Text:
────

“Not only had I been punched in the stomach, now I had been kicked in the balls, too.”
I had been in Latvia for a week and experienced the capital city, Riga. Now I wanted to see somewhere that wasn’t a tourist magnet – somewhere in the countryside, somewhere which would show me the ‘real’ Latvia. I checked all of the small villages on Couchsurfing and found a host in a town called Saldus, 200km to the West. My host said he could pick me up from Riga and drive me straight there. This time, I remembered not to complain about how easy things are.
It wasn’t much to write about, just a small Latvian town, but my host family were very welcoming.
Next was Jelgava, another small city in the lush green countryside to the East. Antra and Peter were very hospitable, and I felt very guilty receiving free food and beer for the two days I stayed with them. They refused anything from me, but I managed to slip a bottle of wine on to the table with a ‘thank you’ note the morning I left.
Augusta (my host in Riga) sent me a message telling me I had forgotten my army mug. I couldn’t leave it behind, because it was, and still is, one of the most important pieces of equipment on my kit list – it can be used as a tea mug, or a cooking pot, or to boil unsafe water. It is also indestructible – I have even used it to hit tent pegs into hard earth. Luckily, I had to go in that direction to get to Estonia, so I paid her a visit.

────

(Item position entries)
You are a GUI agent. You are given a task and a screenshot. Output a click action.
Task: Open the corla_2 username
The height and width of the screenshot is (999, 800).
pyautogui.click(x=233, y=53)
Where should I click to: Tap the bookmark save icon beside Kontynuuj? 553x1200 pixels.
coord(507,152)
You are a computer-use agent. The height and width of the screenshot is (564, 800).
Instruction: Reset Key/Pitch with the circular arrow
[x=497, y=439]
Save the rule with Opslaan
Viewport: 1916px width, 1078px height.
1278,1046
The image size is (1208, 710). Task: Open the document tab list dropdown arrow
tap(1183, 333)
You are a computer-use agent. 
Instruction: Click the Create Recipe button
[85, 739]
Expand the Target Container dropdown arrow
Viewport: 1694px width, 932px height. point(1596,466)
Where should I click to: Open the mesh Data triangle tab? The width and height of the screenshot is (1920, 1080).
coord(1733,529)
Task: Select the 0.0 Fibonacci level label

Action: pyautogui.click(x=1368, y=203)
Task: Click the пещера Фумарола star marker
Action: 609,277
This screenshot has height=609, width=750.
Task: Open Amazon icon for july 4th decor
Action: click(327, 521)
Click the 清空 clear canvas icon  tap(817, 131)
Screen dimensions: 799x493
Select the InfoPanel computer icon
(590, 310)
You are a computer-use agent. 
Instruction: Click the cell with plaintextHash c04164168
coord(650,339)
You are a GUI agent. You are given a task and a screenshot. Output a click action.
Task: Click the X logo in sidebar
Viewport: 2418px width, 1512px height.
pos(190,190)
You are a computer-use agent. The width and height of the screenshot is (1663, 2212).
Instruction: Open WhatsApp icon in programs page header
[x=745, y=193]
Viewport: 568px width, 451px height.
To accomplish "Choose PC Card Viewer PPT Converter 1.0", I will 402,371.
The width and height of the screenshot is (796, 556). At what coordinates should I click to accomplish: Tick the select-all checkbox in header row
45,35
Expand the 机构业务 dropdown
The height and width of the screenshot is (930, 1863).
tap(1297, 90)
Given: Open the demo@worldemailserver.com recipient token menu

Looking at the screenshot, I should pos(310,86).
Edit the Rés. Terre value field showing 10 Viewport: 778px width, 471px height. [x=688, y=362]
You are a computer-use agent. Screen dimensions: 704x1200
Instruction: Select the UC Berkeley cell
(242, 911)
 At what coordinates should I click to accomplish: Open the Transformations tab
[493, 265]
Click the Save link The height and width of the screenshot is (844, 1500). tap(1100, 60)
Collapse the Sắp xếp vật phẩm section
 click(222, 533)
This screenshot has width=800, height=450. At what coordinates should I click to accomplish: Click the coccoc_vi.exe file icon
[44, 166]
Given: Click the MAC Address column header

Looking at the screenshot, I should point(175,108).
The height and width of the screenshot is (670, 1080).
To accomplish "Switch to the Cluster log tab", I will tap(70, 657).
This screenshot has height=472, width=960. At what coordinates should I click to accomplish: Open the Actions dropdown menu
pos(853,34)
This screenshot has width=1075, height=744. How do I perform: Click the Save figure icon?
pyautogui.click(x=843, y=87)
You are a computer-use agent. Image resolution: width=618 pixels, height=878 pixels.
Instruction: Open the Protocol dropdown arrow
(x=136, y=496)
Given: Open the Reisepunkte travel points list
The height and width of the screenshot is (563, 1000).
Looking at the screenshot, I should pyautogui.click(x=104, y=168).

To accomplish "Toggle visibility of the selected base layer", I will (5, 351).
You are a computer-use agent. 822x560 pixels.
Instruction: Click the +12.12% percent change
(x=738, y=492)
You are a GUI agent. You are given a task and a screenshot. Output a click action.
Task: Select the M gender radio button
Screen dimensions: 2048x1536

────

Set tasks:
1. Do these statements agree with the Latvia travel text? Answer yes or no for each, quoting the deciding words. (a) Saldus lies about 200km west of Riga. (b) Antra and Peter accepted payment from the writer. (c) The writer has used the army mug to hit tent pegs into hard earth.
2. Carry on the Latvia travel text from its last sentence.

Answers given:
1.
(a) Yes: "found a host in a town called Saldus, 200km to the West"
(b) No: "They refused anything from me"
(c) Yes: "I have even used it to hit tent pegs into hard earth"

2.
It was nice to see her again but she couldn’t talk for long, so I only stayed for a quick cup of tea. If I would have known what was going happen that evening, I would not have left her apartment.
Ahead of me was the long walk out of Riga, which ended up being about 18km (4.5 hours of walking). It was sharp, sodden and spirit-damaging weather; I even had to set up my tarp a couple of times to avoid downpours. Towards the end of the tummy-rumbling drudge, I found a business park which I nabbed Wi-Fi from. ‘Why not check my notifications?’ I thought. ‘My Chinese visa is due today’.
Opening my email inbox, I saw, in block capitals, an email from the visa agency I was using to get the visa to China. ‘URGENT – INTERVIEW REQUESTED’, read the subject line. As my heart began to repeatedly smack the inside of my rib cage in an ever-increasing fit of panic as if it were trying to free itself, and as I realized what those capitalized words meant for my journey, I opened the message.
“Dear Mr. Day,
I have tried to contact you over the phone but was not successful.
We have got a problem with your Chinese visa. Your application was successfully submitted on the 13th of July, so your visa was due today. However, when our courier came to collect it, he was told by the visa center that the Consulate selected you for an interview [in person, in London]. Unfortunately, we are not sure what the reason is, as the Consulate does not explain the nature of it.
The interview can be attended any working day between 9:30 and 11 am. Could you get in touch with us confirming when you can attend the interview, so we could book it for you?”
I had planned for almost anything which could go wrong, but for this I had nothing.
I had no idea what I was going to do.
I had expected it to be issued today and to be in my hands within a week, so I could have crossed into Russia and continued East.
I was stunned.
The confusion quickly wore off and became panic at the realization that my trip was most likely over.
I hadn’t even made it out of Europe yet!
I felt like I had been punched in the stomach.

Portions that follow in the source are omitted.